== Excerpted text ==
● ● ● ●

We haven’t forgotten 2.0 owners! Provide some thoughts on the backward compatibility of Artisan


2022-08-12 Update the status of the quick-swap addon for SM 2.0 printer: The community feedback is super important to us regarding continuously improve user experience. We’ve heard your strong voice on quick-swap feature request. We have reevaluated this and started working on this. This is not a statement about promising this addon, but an update to correct my original post info (see the info below). There’s still an uncertainty. We will publish an announcement when all tests being passed.

2022-08-12 Add a reason to the limit to upgrade with 200W CNC module: The current limit of the SM 2.0 printer control board to the tool head is 5A, 24v voltage * 5A current = 120W power. So the user can only use 120W power even if a 200w spindle is installed.

Hello, Snapmaker owners, nice to meet you in the Snapmaker Forum! I’m Jade from the Snapmaker team. I don’t have an active history record in the forum. Feeling sorry about this. Reading the feedback in the group and forum, I realized that we did terrible in the project information sharing, which let a lot of our supporters down when seeing us releasing a new product.

After checking the discussion on the Artisan announcement topic in the group, I realized that I came late and I would need to collect deeper info to help the forum users to learn more regarding the backward compatibility problem. Anyway, I should not feel hesitate to share what I’ve shared to the Facebook Group here. OK. Let’s dive into the fact you care about now.

I noticed there have been some discussions on the old users’ support and the Artisan’s compatibility with previous products. I’d like to first say that you are not only the owners of Snapmaker printers, but also important supporters of Snapmaker, and we value your needs and experience. I’d also like to share some info on these topics and keep the communication going.

Looking back on our development of the first-generation 3-in-1 3D printer - the Original model, to Snapmaker 2.0, and now to the latest generation - Artisan, our mission has not changed during the six-year journey: to continuously explore and develop high-quality desktop digital fabrication tools, so as to empower people to make something wonderful in the physical world.

Snapmaker 2.0 is a very popular project. Since its release in 2019, we’ve continued to take in our users’ feedback to continuously improve our 3-in-1 printers. At the same time, we were also conducting R&D work of its addons. Rotary module, Air Purifier, 10W High Power Laser Module, Dual Extrusion 3D Printing Module, and more, have been at the top of our product development priority list.

Of course, while developing these addons, we haven’t stopped exploring the design and development of stronger 3-in-1 printers. I believe that no one is more eager than us to apply the latest technological advances and the best manufacturing techniques to all our products. We’ve had a number of innovative projects internally, some of which have been very successful, but as is inevitable in all product development, some we have made trade-offs, compromises, even terminated. To keep the complete backward compatibility of Artisan, new innovation would be too difficult to apply, or tune the final solution with terrible complexity. After a period of time and tests, we made a hard choice.

● ● ● ●

== Source material ==
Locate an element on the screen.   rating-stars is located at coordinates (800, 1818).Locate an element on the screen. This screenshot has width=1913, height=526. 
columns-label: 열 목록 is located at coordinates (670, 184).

● ● ● ●

== Activity list ==
[1] According to the Snapmaker forum post, what is the current limit of the SM 2.0 printer control board to the tool head?
[2] Please return the stretch of the Snapmaker forum post from "After checking the" through "the communication going.".
[3] Render this sentence from the Snapmaker forum post in Spanish: "Since its release in 2019, we’ve continued to take in our users’ feedback to continuously improve our 3-in-1 printers."

== Answers to the exercises ==
[1] 5A, which at 24V gives 120W of power.

[2]
After checking the discussion on the Artisan announcement topic in the group, I realized that I came late and I would need to collect deeper info to help the forum users to learn more regarding the backward compatibility problem. Anyway, I should not feel hesitate to share what I’ve shared to the Facebook Group here. OK. Let’s dive into the fact you care about now.

I noticed there have been some discussions on the old users’ support and the Artisan’s compatibility with previous products. I’d like to first say that you are not only the owners of Snapmaker printers, but also important supporters of Snapmaker, and we value your needs and experience. I’d also like to share some info on these topics and keep the communication going.

[3] Desde su lanzamiento en 2019, hemos seguido recogiendo los comentarios de nuestros usuarios para mejorar continuamente nuestras impresoras 3 en 1.